◆ **WHAT IS ASKED**
Pick up the passage on coarse grained reconfigurable arrays and keep writing from its last sentence.

◆ **EXTRACT PROVIDED**
• • •

In accordance with embodiments of the present disclosure, the reconfiguration may enable run-time adaptation of a same application, where several versions of the same application represent a trade-off, e.g. a Pareto trade-off, between two parameters, e.g. energy and time.
In a microcomputer according to embodiments of the present disclosure, the processing unit may be adapted for supporting multi-stream capability.
A microcomputer according to embodiments of the present disclosure may be adapted for having the claimed functional units for one thread of control to operate independently from the claimed functional units for another thread of control.
In a second aspect, the present disclosure provides a method for executing on a system comprising a heterogeneous coarse grained reconfigurable array comprising a plurality of functional units an application having multiple threads of control. The method comprises the threads of control each claiming by means of at least one processing unit a different set of functional units to work for that thread, monitoring a run-time, e.g. current, situation of the system with respect to the occupation of the functional units, and, based on the occupation of the functional units and on application requirements, allowing the threads of control to claim, by means of the at least one processing unit, different functional units to work for that thread. This may include selecting a different version of a precompiled software and loading this different version of the software to the configuration memory on the CGRA to execute.
A method according to embodiments of the present disclosure may furthermore comprise, when the run-time situation changes, selecting another precompiled version of the same application that suits better the current situation needs, the other precompiled version of the same application making use of at least one other type of functional units.
In a method according to embodiments of the present disclosure, allowing the threads of control to claim different functional units to work for that thread may include claiming sets of functional units to work in an instruction level parallelism (ILP) fashion, a thread level parallelism (TLP) fashion, a data level parallelism (DLP) fashion or a mix of two or more of these fashions.
In a third aspect, the present disclosure provides a run-time engine adapted for monitoring a system comprising a heterogeneous coarse grained reconfigurable array comprising a plurality of functional units. The monitored system runs an application having multiple threads of control loaded on the CGRA for execution. The run-time engine is adapted for monitoring the system with respect to the current occupation of the functional units and application requirements, and based on the occupation of the functional units and on the application requirements, selecting a different pre-compiled version of the application, different pre-compiled versions of the application making use of at least one other type of functional units to work for a thread of control.
In a further aspect, the present disclosure provides a method for converting application code into execution code suitable for execution on a microcomputer as in any of the embodiments of the first aspect. The method comprises: obtaining application code, the application code comprising at least a first and a second thread of control, and converting at least part of said application code for the at least first and second thread of control, said converting including providing different versions of code for making use of different sets of resources, different sets of resources including different types of functional units, and insertion of selection information into each thread of control, the selection information being for selecting a different version of code, depending on requirements of the application and a particular occupation of the functional units.

• • •

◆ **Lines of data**
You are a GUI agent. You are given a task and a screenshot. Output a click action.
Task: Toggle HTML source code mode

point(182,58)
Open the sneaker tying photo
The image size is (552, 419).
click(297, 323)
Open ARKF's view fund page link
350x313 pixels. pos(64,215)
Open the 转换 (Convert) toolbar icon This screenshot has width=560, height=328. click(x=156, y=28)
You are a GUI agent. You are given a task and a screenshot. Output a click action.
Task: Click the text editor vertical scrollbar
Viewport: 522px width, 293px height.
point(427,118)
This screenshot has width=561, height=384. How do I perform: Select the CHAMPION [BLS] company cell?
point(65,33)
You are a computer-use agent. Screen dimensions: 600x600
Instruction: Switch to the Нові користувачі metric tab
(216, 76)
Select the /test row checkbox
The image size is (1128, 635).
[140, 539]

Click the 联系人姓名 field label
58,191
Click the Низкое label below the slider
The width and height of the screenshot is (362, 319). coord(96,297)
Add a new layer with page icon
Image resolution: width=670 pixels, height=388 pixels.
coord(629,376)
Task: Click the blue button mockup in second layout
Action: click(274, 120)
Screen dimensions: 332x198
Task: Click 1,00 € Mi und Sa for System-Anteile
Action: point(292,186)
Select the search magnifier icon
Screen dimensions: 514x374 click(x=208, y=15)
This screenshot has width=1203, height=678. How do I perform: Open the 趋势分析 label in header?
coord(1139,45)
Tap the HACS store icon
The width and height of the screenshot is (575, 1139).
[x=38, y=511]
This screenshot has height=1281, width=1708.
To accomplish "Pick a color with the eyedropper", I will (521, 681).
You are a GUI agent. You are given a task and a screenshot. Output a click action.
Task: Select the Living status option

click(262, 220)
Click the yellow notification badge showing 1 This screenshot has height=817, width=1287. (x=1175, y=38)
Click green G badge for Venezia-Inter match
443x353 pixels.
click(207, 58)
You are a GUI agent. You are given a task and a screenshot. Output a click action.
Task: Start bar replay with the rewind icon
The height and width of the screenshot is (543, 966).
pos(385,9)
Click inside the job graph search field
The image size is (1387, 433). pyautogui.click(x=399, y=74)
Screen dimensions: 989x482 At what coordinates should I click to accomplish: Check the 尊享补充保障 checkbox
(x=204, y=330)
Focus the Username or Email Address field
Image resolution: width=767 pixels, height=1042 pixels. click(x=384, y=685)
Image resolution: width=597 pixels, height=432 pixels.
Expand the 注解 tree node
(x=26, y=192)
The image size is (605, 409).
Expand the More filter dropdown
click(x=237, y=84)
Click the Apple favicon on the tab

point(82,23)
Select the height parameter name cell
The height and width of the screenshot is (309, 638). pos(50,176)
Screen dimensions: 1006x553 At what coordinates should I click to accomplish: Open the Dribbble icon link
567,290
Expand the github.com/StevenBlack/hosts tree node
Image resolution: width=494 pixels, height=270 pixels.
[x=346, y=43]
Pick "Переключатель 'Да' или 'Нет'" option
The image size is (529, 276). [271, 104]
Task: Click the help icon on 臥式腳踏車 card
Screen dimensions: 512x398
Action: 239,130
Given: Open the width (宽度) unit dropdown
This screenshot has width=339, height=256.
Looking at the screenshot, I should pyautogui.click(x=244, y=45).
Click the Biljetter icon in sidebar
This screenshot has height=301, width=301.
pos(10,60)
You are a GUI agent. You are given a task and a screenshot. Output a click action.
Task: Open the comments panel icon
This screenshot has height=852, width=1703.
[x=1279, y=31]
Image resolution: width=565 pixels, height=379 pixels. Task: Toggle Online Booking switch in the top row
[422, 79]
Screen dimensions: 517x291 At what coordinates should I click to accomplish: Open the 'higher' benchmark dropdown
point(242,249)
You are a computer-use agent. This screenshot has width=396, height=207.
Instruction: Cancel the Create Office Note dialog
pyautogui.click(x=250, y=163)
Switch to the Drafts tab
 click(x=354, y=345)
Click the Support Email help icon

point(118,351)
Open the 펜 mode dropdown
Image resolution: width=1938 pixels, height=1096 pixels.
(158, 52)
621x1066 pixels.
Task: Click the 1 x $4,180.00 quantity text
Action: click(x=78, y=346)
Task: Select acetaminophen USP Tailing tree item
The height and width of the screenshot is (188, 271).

• • •

◆ **EXERCISE OUTPUT**
In yet another aspect, the present disclosure also provides a method for executing an application on a microcomputer as defined in any of the embodiments of the first aspect. The method comprises executing the application on the microcomputer as at least two process threads on a first set of at least two non-overlapping processing units; depending on the current occupation of functional units in the first set of at least two non-overlapping processing units and on requirements of the application, dynamically switching the microcomputer into a second set of at least two non-overlapping processing units, the second set being different from the first set; and executing the at least two process threads of the application on the second set of at least two processing units.
A method for executing an application according to embodiments of the present disclosure may furthermore comprise controlling each processing unit by a separate memory controller.
Particular and preferred aspects of the disclosure are set out in the accompanying independent and dependent claims. Features from the dependent claims may be combined with features of the independent claims and with features of other dependent claims as appropriate and not merely as explicitly set out in the claims.
For purposes of summarizing the disclosure and the advantages achieved over the prior art, certain objects and advantages of the disclosure have been described herein above. Of course, it is to be understood that not necessarily all such objects or advantages may be achieved in accordance with any particular embodiment of the disclosure. Thus, for example, those skilled in the art will recognize that the disclosure may be embodied or carried out in a manner that achieves or optimizes one advantage or group of advantages as taught herein without necessarily achieving other objects or advantages as may be taught or suggested herein.
The above and other aspects of the disclosure will be apparent from and elucidated with reference to the embodiment(s) described hereinafter.
The disclosure will now be described further, by way of example, with reference to the accompanying drawings, in which:
The drawings are only schematic and are non-limiting. In the drawings, the size of some of the elements may be exaggerated and not drawn on scale for illustrative purposes. The dimensions and the relative dimensions do not necessarily correspond to actual reductions to practice of the disclosure.
Any reference signs in the claims shall not be construed as limiting the scope.
In the different drawings, the same reference signs refer to the same or analogous elements.
The present disclosure will be described with respect to particular embodiments and with reference to certain drawings but the disclosure is not limited thereto but only by the claims.
Furthermore, the terms first, second and the like in the description and in the claims, are used for distinguishing between similar elements and not necessarily for describing a sequence, either temporally, spatially, in ranking or in any other manner. It is to be understood that the terms so used are interchangeable under appropriate circumstances and that the embodiments of the disclosure described herein are capable of operation in other sequences than described or illustrated herein.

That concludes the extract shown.